Cette logique libertarienne ‘propriétariste’ est-elle imparable ? Elle fonctionne si on l’applique au cas de viol. L’embryon est bien ‘entré par effraction’. Il est innocent, certes, mais, dans la mesure où un conscrit peut être tué avec impunité (si l’on en croit la théorie de la ‘guerre juste’ prônée par l’Eglise catholique et défendue ici par Popeye) alors que le malheureux ne voulait aucun mal aux habitants du pays attaqué, alors un enfant innocent envahissant la propriété de sa mère peut l’être aussi. Si l'on défend la
guerre juste, il faut accepter logiquement le refoulement de tous les intrus. Je crois que je suis plus cohérent que les juristes canoniques
en refusant toute légitimité, tant à une guerre qui implique de tuer des civils (conscrits) qu’à l’avortement en cas de viol.
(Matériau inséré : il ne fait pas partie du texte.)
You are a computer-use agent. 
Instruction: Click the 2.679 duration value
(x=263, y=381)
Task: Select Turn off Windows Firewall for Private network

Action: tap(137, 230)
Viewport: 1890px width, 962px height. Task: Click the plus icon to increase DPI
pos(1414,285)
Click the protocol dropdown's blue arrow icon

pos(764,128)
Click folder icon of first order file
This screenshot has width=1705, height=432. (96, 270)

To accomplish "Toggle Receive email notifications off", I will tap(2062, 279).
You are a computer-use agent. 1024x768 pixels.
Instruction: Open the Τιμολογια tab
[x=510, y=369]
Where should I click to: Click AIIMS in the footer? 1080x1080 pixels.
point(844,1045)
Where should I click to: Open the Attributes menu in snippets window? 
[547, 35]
L’argument ‘propriétariste’ vacille, me semble-t-il, dans les cas de rapports sexuels consentis. Les partenaires ne peuvent ignorer que la procréation est une conséquence possible de ces rapports, de même que l’accident est une conséquence possible de la pratique d’un sport. On fait tout pour l’éviter — et l’usage de contraceptifs manifeste cette prudence — mais on ne peut que s’y résigner s’il survient. (« C’est ainsi, c’est la vie » serait l’expression parfaitement appropriée).
L’intrus, dès lors, n’en est plus un. Il n’est pas entré par effraction. Une porte était restée ouverte. Et l’on serait bien coupable de le tuer en l’expulsant.
Or
c’est justement tuer que l’on veut. Et voici où l’argument des propriétaristes s’effondre totalement. Je discute peu d’avortement, mais chaque fois que je m’y suis risqué, j’ai émis l’hypothèse suivante : « La question de l’avortement ne sera-t-elle pas résolue un jour prochain lorsqu’on mettra au point un
utérus artificiel ? L’enfant sera délicatement extrait de l’utérus de la mère qui n’en veut point pour être remis à des parents qui l’adopteront à la fin de sa gestation. » Choc, émoi ! Tollé de mes amies ! « Il me serait intolérable, disent-elles en substance, que mon enfant vive quelque part, soit élevé par une autre femme, et puisse ressurgir dans ma vie. Je ne pourrais jamais
en faire le deuil. »
Oublié l’argument ‘propriétariste’. Il n’était qu’un cache-sexe. Posez la question autour de vous, vous verrez. Ce n’est pas « Mon ventre est à moi » qui est la revendication, c’est bien la mort de l’enfant.
Puisque vous me l’avez demandé, cher Zef, voilà à ce stade de ma réflexion et très schématiquement ma position sur l’avortement.